● **What is required**:
Below are the records; copy each line in which "width" can be found.

Screenshot grounding data:

-- -- --

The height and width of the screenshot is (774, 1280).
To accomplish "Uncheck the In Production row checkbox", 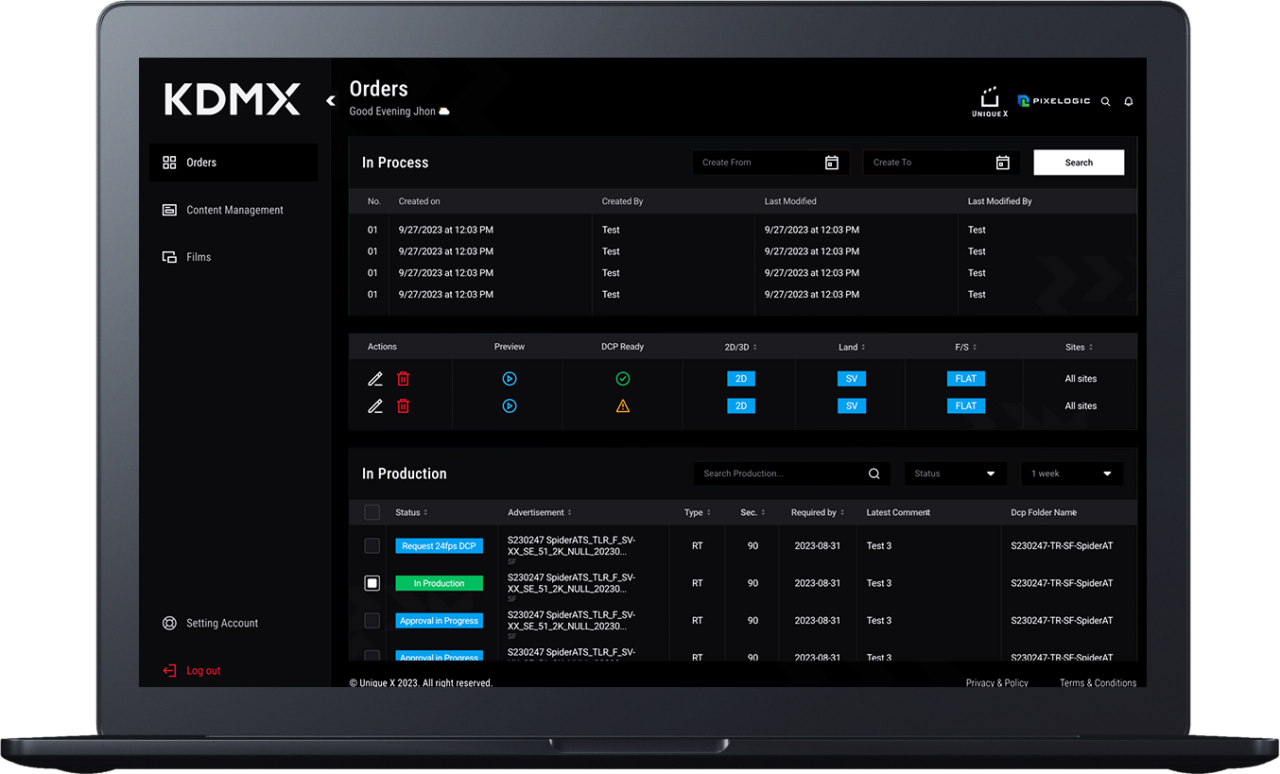I will [372, 583].
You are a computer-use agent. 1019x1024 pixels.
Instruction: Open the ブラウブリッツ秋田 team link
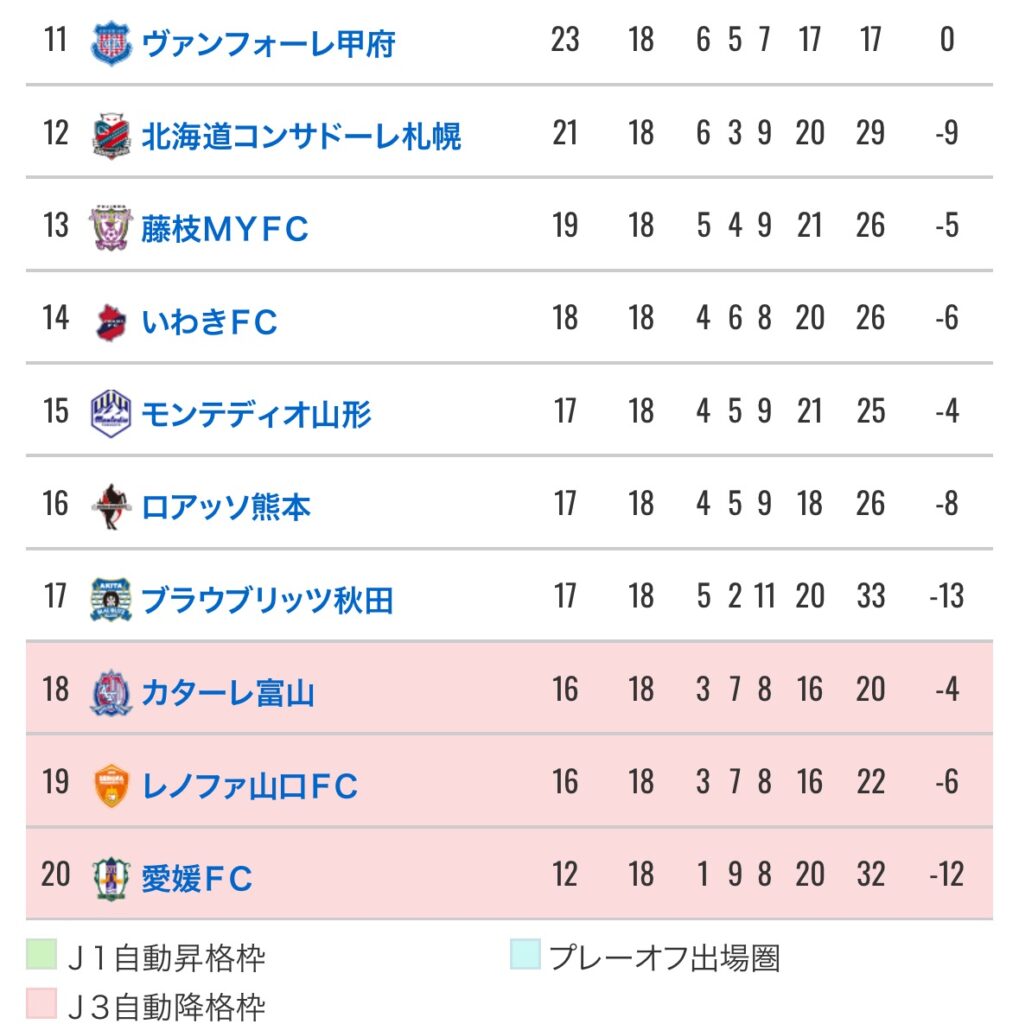267,600
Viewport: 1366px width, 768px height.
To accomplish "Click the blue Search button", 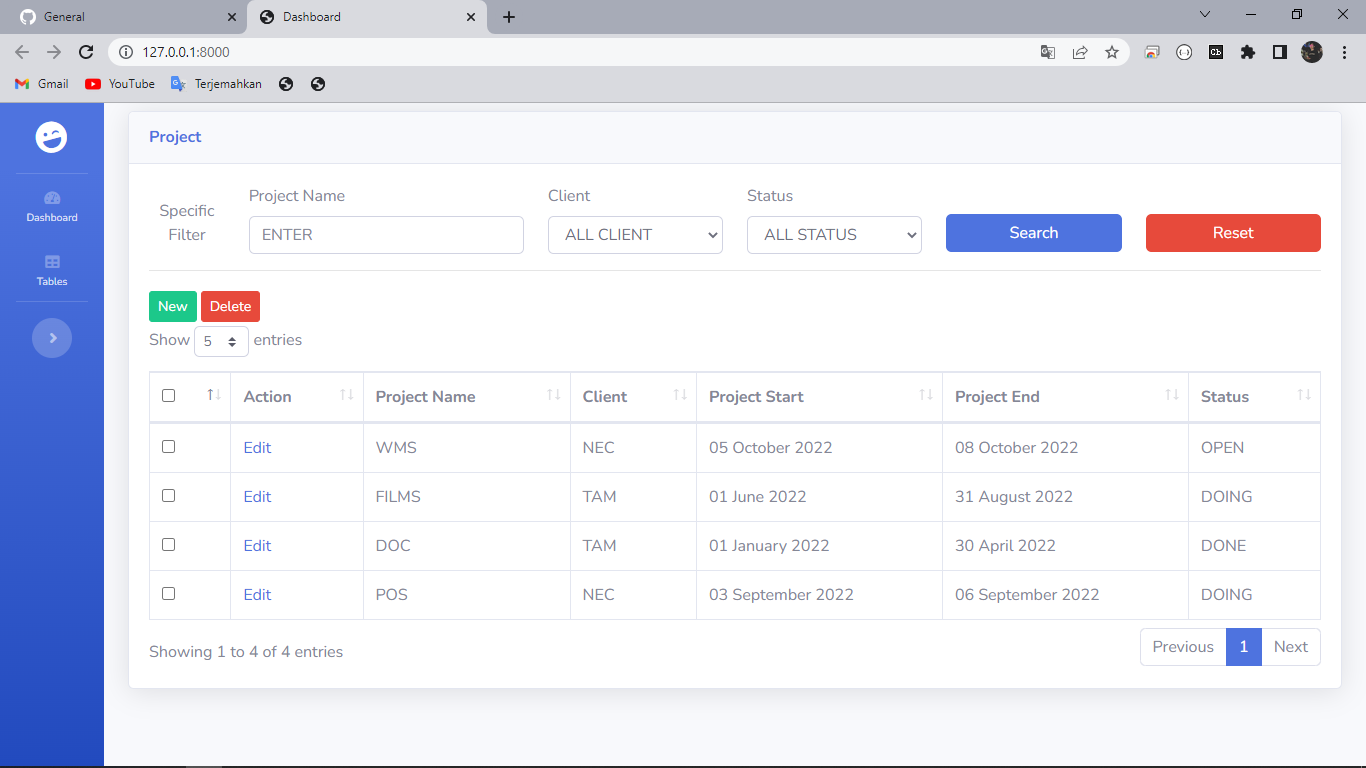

-- -- --

● **Task result**:
The height and width of the screenshot is (774, 1280).
Viewport: 1366px width, 768px height.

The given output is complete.